La conscience du danger est considérée comme établie lorsqu'il y a eu négligence de l'employeur, volontaire ou non.
Elle a pu être retenue dans les cas suivants :
- les mesures nécessaires à l'entretien d'un appareil et de son dispositif de sécurité ont été négligées par l'employeur : par exemple, faire lever une charge dépassant la puissance maximale de l'appareil de levage ;
- l'employeur produisait ou fabriquait de l'amiante ou l'utilisait comme matière première ;
- l'employeur avait fait effectuer des analyses sur l'amiante dans les ateliers et a laissé les salariés exposés à cette matière tout en prenant des mesures pour la supprimer progressivement des produits sur lesquels travaillaient les salariés ;
- le salarié travaillait de manière habituelle à des travaux comportant l'usage direct de l'amiante...
L'employeur dispose de peu de moyens de défense. En effet, il ne peut pas se prévaloir :
- d'une faute commise par le salarié (maladresse, imprudence). En revanche, celle-ci permet de réduire l'indemnisation à sa charge ;
- d'une relaxe sur le plan pénal. Il peut très bien y avoir reconnaissance d'une faute inexcusable à la charge de l'employeur par les juridictions civiles alors qu'au plan pénal aucune faute pénale non intentionnelle n'a été constatée ;
- de la faute d'un tiers, même si elle a concouru à la réalisation de l'accident du travail.
Absence de mise en place des mesures nécessaires pour prévenir l'accident ou la maladie professionnelle
C'est au salarié d'apporter la preuve que l'employeur avait ou aurait dû avoir conscience du danger et n'a pas pris les mesures nécessaires pour l'en préserver.

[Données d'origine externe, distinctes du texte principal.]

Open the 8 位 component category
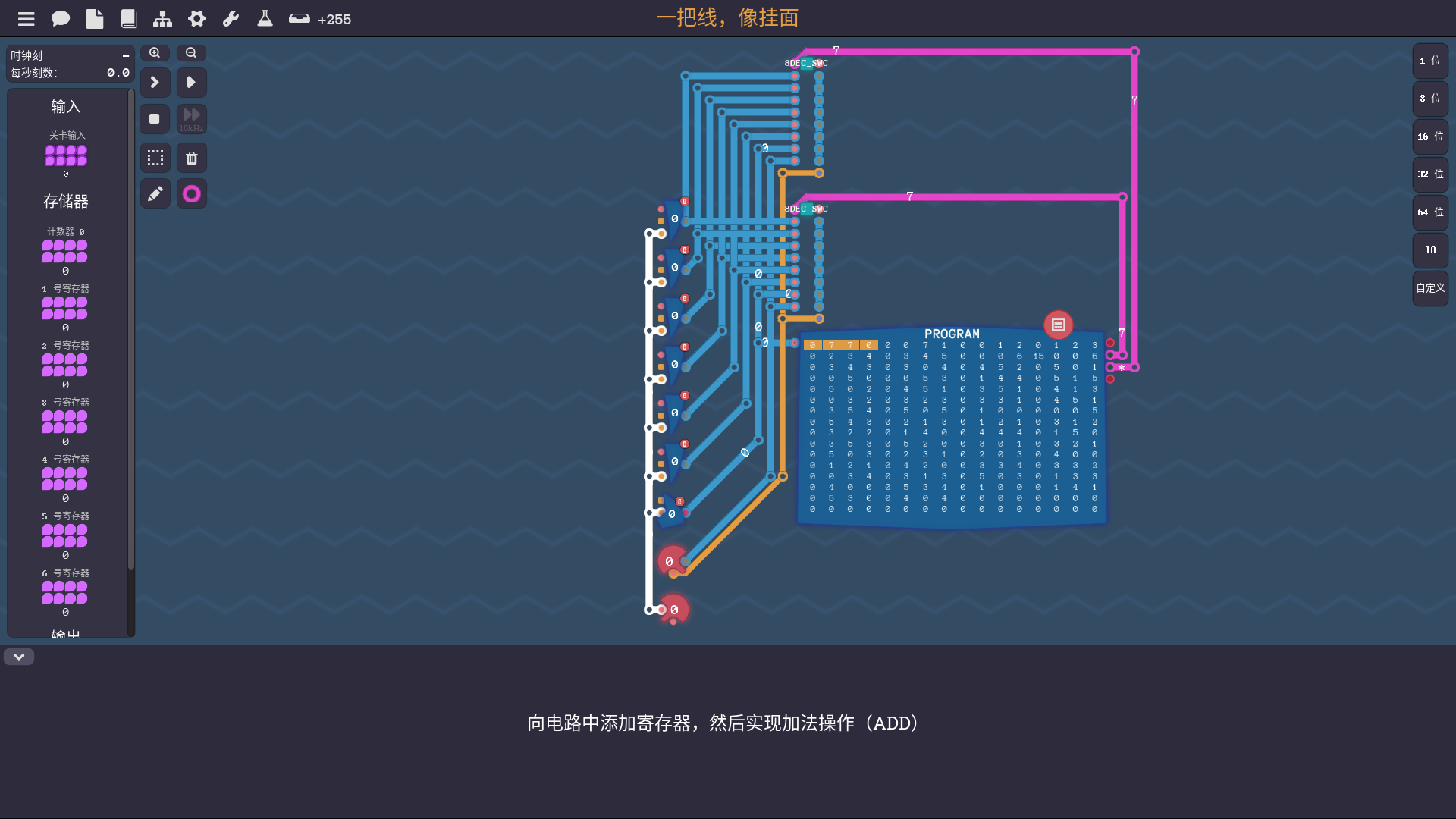This screenshot has height=819, width=1456. click(x=1430, y=99)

Cependant, dans certaines circonstances, la faute inexcusable de l'employeur est présumée :
- le salarié n'a pas bénéficié de la formation à la sécurité renforcée prévue par la loi. Cette obligation vise le salarié en CDD, le travailleur temporaire en mission dans une entreprise utilisatrice ou un stagiaire en entreprise affectés à un poste de travail présentant des risques particuliers pour leur santé ou leur sécurité ;
- le risque avait été signalé à l'employeur avant qu'il ne se produise.